@Will Prowse - excellent study! Without derailing the thread since it has been covered elsewhere, in the study, notice the emphasis about overhang (or lack of it) being a problem. I've known this since way back, and is one reason I always feel the need for prismatic cell-compression. I didn't want my cells "breathing" and getting out of overhang alignment. My cylindricals don't have this issue, (because I'm top balanced and not running their shallow-cycling lab test) unless they were made in some junk factory starting out that way.
@snoobler - actually a low current drain is more harmful than a 1C discharge to low voltage. In that situation, LFP recovers (to an extent). Part of the diffusion process. A faux-peukert if you will - at 1C demand, it can't intercalate fast enough. In a low current drain, where there IS plenty of time to intercalate there is no self-recovery, such as it is. Insidious how this can sneak up on you.
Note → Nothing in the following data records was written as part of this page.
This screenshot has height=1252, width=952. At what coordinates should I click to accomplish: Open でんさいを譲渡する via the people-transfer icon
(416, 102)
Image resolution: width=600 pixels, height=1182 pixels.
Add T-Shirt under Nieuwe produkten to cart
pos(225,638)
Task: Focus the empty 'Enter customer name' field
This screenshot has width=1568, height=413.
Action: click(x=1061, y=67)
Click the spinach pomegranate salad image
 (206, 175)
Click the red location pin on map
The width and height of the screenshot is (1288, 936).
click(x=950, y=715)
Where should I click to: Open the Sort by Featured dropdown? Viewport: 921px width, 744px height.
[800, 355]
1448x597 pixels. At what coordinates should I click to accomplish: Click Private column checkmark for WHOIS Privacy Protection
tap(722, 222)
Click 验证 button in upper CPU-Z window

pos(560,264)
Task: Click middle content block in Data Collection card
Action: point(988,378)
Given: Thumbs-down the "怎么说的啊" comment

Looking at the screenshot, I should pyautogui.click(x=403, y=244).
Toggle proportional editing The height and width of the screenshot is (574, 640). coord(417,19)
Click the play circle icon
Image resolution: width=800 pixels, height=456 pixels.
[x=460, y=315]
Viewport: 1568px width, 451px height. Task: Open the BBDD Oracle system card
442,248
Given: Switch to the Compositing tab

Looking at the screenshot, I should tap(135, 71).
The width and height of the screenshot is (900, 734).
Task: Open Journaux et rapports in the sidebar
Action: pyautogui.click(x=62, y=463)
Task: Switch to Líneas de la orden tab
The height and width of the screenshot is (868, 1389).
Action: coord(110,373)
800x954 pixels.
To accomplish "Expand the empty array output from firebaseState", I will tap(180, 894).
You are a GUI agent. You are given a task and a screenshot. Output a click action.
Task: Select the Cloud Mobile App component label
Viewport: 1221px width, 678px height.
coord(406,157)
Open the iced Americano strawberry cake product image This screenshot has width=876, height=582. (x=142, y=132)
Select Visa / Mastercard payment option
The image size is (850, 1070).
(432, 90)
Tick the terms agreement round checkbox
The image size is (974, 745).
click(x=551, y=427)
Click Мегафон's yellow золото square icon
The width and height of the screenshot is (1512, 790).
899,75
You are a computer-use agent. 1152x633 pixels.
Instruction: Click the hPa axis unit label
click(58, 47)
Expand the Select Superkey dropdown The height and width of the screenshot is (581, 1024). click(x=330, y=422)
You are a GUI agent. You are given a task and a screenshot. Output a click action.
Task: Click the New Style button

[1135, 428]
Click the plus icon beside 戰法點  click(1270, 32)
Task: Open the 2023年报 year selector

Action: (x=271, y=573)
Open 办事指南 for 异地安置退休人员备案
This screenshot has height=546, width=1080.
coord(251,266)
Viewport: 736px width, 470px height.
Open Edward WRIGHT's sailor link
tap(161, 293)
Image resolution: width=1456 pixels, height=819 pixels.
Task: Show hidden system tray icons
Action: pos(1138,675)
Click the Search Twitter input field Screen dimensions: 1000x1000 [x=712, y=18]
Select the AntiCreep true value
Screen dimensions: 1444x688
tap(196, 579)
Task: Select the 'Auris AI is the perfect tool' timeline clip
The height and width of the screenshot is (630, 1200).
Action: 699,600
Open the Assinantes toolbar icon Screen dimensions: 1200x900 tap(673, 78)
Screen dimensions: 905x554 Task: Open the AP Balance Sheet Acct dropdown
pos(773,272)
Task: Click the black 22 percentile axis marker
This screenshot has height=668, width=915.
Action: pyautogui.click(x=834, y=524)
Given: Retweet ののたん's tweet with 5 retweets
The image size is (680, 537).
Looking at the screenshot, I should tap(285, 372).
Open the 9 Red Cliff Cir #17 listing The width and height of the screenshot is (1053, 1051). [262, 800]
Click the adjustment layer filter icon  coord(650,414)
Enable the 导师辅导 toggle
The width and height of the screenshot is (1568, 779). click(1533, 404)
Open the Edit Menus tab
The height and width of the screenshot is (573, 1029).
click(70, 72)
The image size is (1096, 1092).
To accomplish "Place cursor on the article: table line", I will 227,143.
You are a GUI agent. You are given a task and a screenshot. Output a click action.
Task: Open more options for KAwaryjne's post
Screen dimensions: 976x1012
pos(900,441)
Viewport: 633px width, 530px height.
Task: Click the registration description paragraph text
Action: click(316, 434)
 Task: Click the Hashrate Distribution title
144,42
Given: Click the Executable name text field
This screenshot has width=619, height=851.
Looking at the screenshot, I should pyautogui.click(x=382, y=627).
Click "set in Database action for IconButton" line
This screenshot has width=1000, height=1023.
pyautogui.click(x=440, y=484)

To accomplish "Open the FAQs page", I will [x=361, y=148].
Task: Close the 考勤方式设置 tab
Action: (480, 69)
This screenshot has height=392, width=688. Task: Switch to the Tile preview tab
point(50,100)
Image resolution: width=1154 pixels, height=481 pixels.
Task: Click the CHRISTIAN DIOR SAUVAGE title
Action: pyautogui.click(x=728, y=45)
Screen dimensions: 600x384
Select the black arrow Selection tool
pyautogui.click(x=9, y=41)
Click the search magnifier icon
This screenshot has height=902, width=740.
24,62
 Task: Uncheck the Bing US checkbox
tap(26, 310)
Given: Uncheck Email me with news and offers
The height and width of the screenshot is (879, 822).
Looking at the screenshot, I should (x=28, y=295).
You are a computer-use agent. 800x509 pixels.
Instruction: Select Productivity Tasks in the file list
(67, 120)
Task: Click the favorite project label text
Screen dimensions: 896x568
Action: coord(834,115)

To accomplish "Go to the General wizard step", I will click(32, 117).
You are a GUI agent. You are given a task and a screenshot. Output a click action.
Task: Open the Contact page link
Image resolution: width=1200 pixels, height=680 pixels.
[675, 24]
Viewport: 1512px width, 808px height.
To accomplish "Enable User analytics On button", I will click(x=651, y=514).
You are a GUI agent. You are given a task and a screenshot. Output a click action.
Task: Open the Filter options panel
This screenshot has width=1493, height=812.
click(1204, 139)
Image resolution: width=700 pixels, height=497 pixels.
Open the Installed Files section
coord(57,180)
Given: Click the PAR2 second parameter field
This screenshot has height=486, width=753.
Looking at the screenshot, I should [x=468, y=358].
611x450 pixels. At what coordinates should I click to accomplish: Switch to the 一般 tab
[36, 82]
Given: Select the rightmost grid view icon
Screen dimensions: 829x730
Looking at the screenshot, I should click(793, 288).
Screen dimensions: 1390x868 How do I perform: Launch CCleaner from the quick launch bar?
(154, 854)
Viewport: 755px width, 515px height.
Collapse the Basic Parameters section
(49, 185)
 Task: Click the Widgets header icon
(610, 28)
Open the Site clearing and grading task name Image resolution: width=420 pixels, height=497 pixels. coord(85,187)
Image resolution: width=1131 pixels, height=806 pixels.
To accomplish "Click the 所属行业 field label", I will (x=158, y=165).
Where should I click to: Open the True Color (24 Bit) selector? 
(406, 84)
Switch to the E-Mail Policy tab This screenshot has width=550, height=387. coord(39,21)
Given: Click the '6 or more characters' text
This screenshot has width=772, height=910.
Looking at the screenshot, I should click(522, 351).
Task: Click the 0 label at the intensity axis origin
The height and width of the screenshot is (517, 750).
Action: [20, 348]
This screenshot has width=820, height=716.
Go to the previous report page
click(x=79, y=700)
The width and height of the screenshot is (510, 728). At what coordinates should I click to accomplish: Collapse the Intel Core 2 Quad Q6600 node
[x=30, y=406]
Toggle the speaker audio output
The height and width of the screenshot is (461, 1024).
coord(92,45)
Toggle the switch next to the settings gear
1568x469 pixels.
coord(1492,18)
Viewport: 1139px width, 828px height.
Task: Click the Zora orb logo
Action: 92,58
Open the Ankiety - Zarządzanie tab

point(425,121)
In either case, when dropping well down into the knee, recovery is best done with low recharge current until you reach your more comfortable voltage, or in my preferences, to nominal 3.2, maybe 3.1 at least just to be on the safe side after a low-voltage event to ensure that the surface recovery is uniform.
(This is from the old EV school where even if bottom-balanced to low voltage, and things were ok, the recharge process at high current killed many low-voltage cells prematurely.)
For me it is a law of reciprocals - there is not much usable chemical power going well down into the knee (either by design or by accident), therefore it is best to come out of it with little power/charge before applying full charge current.
These issues are all discussed elsewhere, so we'll return to regular programming - but was overjoyed to see Will link to that study!